Under CPN7, if, on initial review by the Court, an AVAP appears to be unmeritorious, has no prospect of success, or is otherwise abusive and vexatious, then the Court issues a first written decision that identifies the apparent issue(s) which may be a basis to apply under Rule 3.68 to strike out the filing.
The Claim asserted, among other things that, that Mr. Peets was unlawfully incarcerated without lawful excuse and received cruel and unusual punishment in violation of the Criminal Code and the Charter, for which Mr. Peets sought $25 million in damages.

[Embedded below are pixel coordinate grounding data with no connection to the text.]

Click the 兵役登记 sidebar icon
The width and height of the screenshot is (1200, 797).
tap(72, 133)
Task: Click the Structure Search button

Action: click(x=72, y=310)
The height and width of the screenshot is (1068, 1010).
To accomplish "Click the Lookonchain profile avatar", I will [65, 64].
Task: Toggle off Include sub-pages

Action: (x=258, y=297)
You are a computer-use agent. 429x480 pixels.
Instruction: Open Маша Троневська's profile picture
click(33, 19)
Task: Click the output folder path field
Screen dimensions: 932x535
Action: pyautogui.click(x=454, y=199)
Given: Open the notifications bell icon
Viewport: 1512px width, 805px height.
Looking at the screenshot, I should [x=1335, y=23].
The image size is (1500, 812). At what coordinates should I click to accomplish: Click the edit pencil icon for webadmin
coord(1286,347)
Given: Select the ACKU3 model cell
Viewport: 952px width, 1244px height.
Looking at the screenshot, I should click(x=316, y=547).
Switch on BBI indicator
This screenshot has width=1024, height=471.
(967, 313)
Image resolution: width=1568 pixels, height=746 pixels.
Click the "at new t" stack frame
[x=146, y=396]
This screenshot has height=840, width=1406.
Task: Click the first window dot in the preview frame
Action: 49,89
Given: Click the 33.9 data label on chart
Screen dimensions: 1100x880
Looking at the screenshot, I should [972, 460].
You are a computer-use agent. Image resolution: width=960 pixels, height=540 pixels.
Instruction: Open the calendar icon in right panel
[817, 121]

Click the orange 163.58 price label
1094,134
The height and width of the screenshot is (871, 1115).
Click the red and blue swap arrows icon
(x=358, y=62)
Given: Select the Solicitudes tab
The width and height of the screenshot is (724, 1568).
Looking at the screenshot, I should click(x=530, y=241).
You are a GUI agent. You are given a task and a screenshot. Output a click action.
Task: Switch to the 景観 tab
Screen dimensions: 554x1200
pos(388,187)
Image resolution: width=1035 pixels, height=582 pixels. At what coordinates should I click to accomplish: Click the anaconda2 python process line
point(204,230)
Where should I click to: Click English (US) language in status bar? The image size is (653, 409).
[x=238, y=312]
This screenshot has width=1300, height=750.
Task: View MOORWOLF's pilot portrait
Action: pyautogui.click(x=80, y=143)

Nielsen A.C.J. found that the Claim may have been an AVAP for a number of reasons, including: (1) the Claim did not appear to provide a basis for the Defendants and Court to respond; (2) while Mr. Peets indicated that many of his Charter rights were breached, the Claim did not indicate the facts of those alleged breaches; and (3) the Claim sought impossible or disproportionate remedies.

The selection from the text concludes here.